Getting into the wild may be easy, but it doesn’t guarantee a safe way out

As I slogged up a flooded gorge, the churning water drowned out the sound of the rain beating down on the hood of my cagoule. It was the fourth day since the rain began, and the sixth and supposedly final day of my last New Zealand alpine outing. I had been tramping the country for six months. “Studying abroad” was the official purpose of my visit, but in truth, climbing, paddling, surfing and drinking had fulfilled the better part of the trip. Now I was spending my last week alone in Arthur’s Pass National Park trying to bag peaks, but I could not even get to their bases.outlook.wave
Annoyed and distracted, I botched a three-foot jump between two boulders, falling face-first into the icy waters that descended from the snowfield above. The current pulled me under and swept me downstream in a cold rush. I slipped my pack off and pushed my head to the surface. With gasping breaths I swam to shore and watched my pack flush downstream and wedge between two rocks. I looked down and saw that my hands were twitching uncontrollably, and it wasn’t entirely because of the cold.

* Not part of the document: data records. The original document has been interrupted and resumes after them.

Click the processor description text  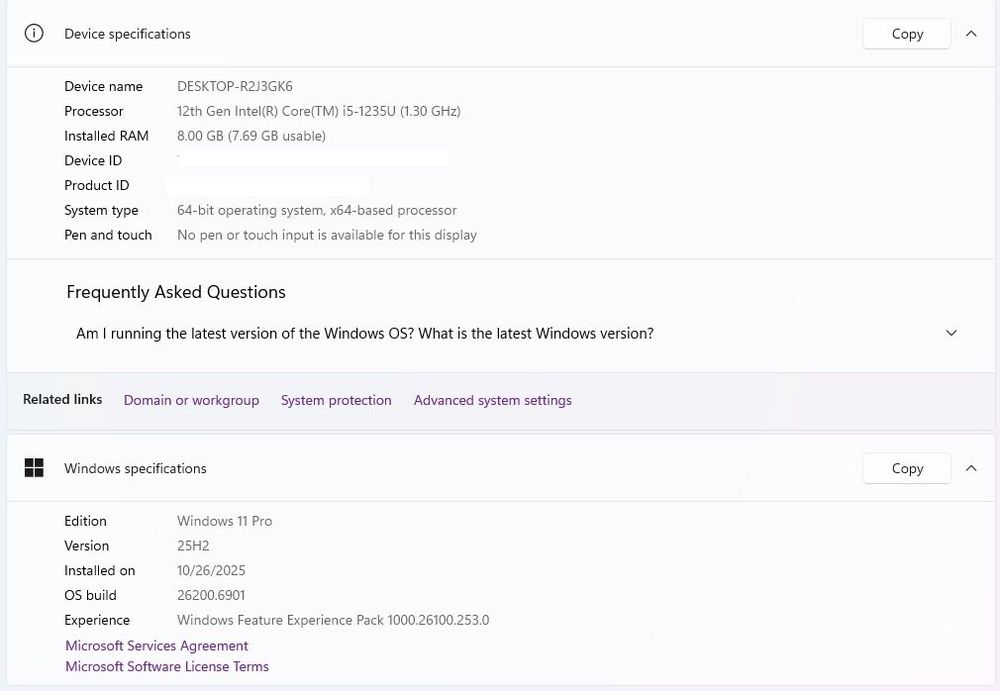pos(319,111)
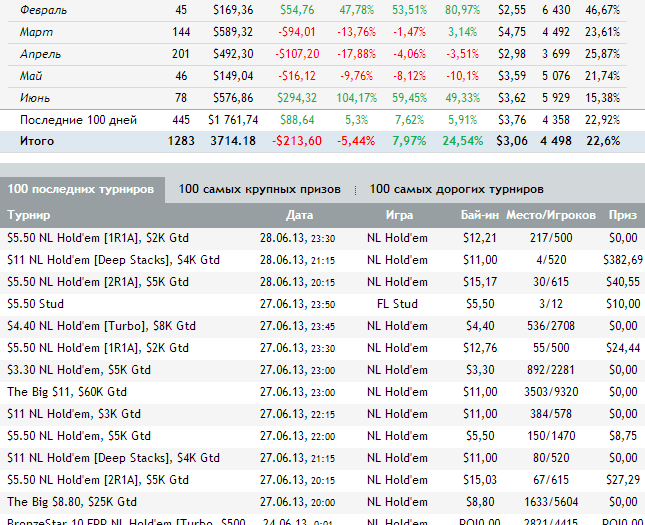
Task: Click the "Игра" column header
Action: (x=399, y=215)
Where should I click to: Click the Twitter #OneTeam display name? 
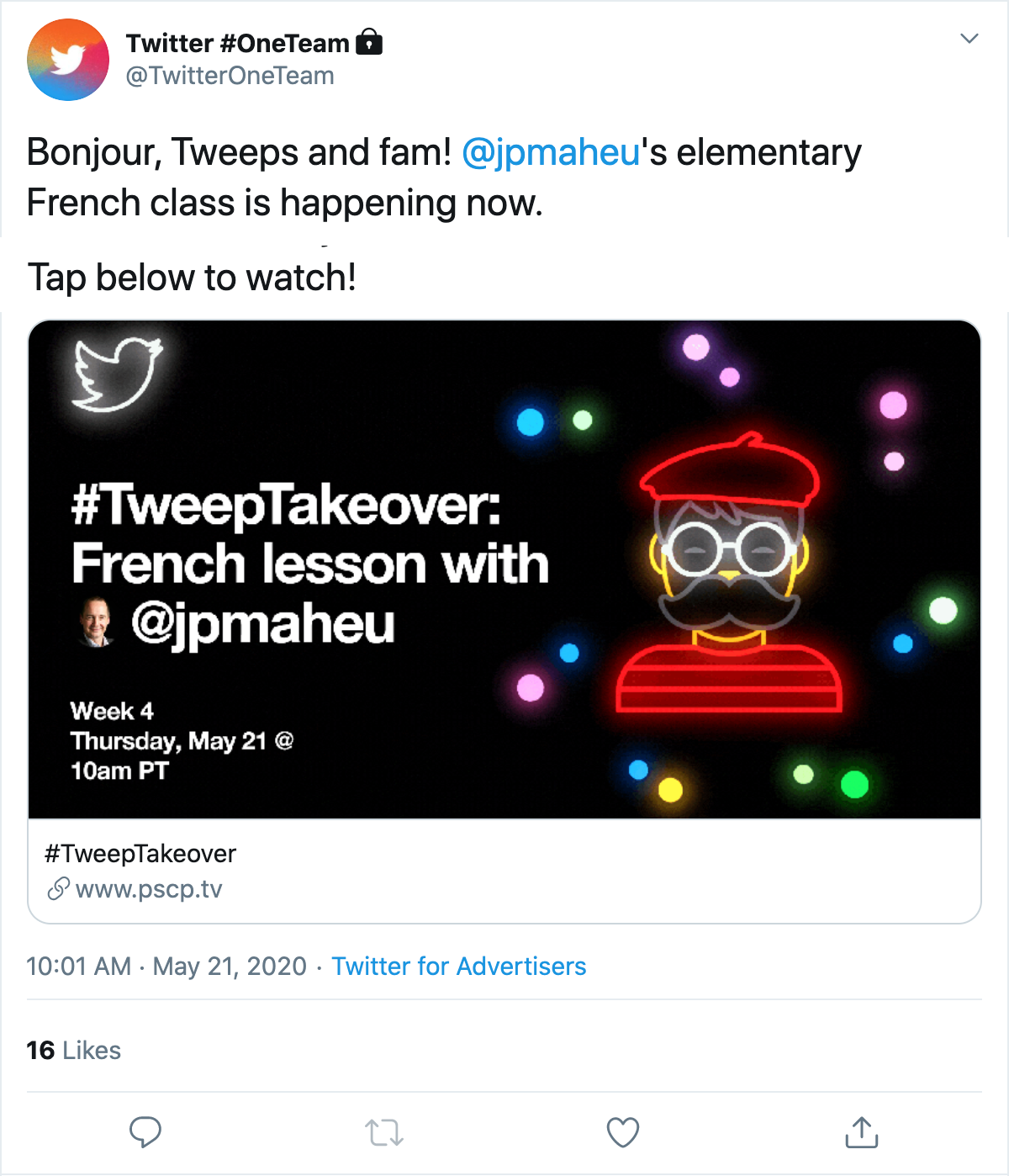coord(237,43)
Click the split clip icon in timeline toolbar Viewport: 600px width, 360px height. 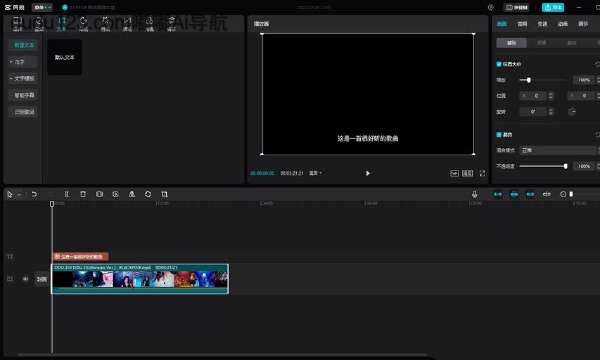point(67,194)
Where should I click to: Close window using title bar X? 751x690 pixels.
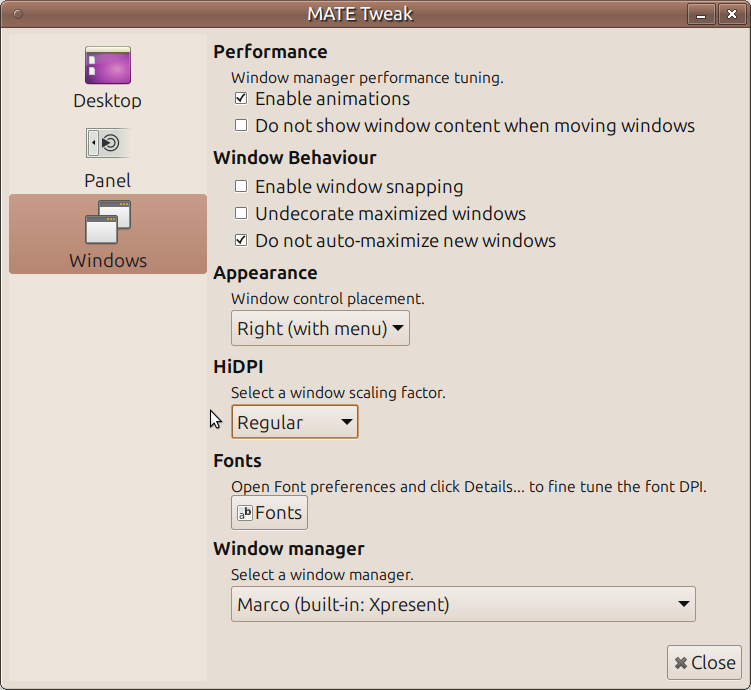point(735,14)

Even before I fell in the river, the trip was a dud. A climbing trip with no climbing. What is that? I was pissed, and as I fished my pack out of the stream, I wondered what I was going to tell my friends when I got back. Yes, I went to Arthur’s Pass. No, I didn’t climb any mountains. I just walked around in the rain like an idiot. Disgusted, I laughed out loud and climbed back down the gorge, not knowing what else to do with myself.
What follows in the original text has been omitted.